[[ Data extract, beginning ]]
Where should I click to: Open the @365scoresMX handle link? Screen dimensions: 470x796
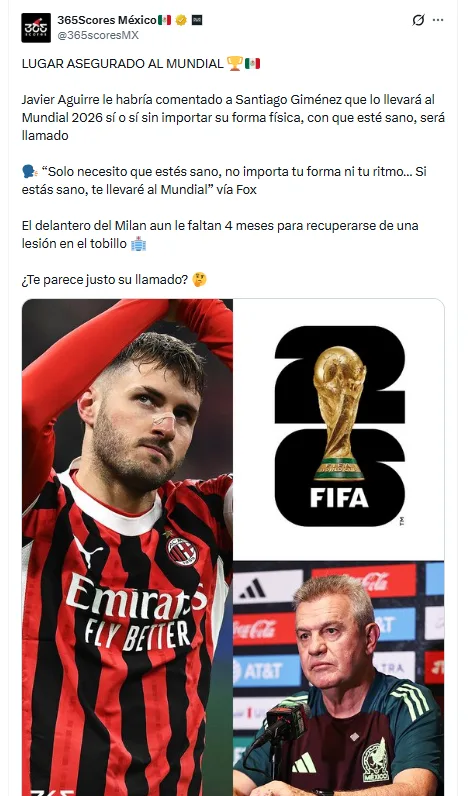[98, 35]
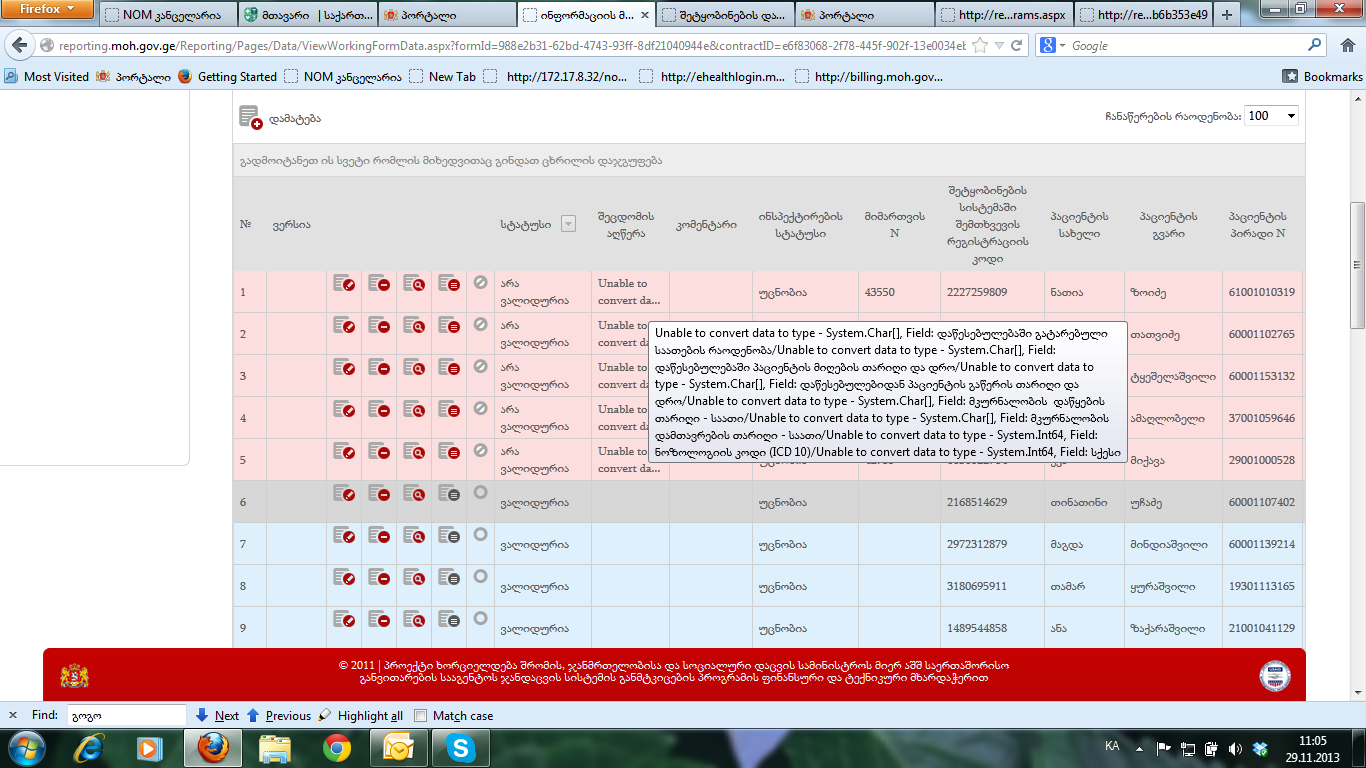Click the Find text input field
Screen dimensions: 1366x768
[126, 716]
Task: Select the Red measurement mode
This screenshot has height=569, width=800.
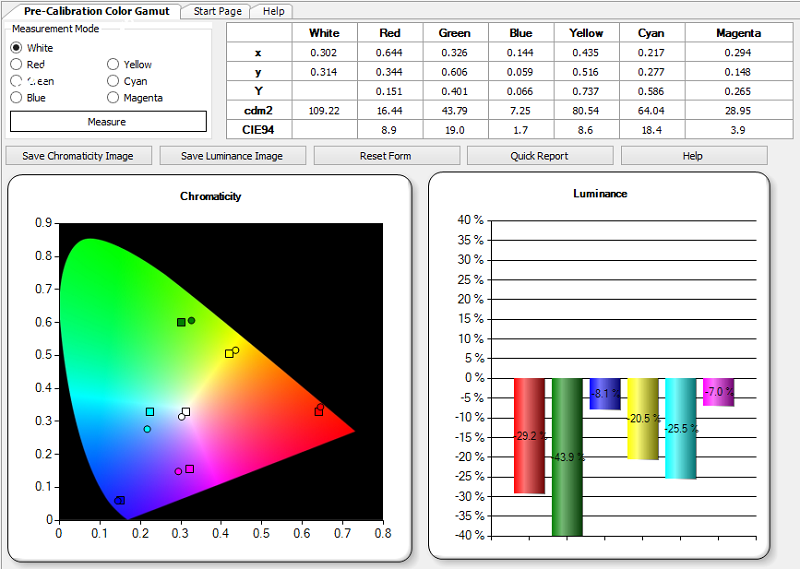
[[ Data extract, end ]]
### Required action
Could you return all of the entries above exactly, without any images?

### Finished exercise
Where should I click to: Open the @365scoresMX handle link? Screen dimensions: 470x796
[98, 35]
Click the Find text input field
Screen dimensions: 1366x768
[126, 716]
Task: Select the Red measurement mode
This screenshot has height=569, width=800.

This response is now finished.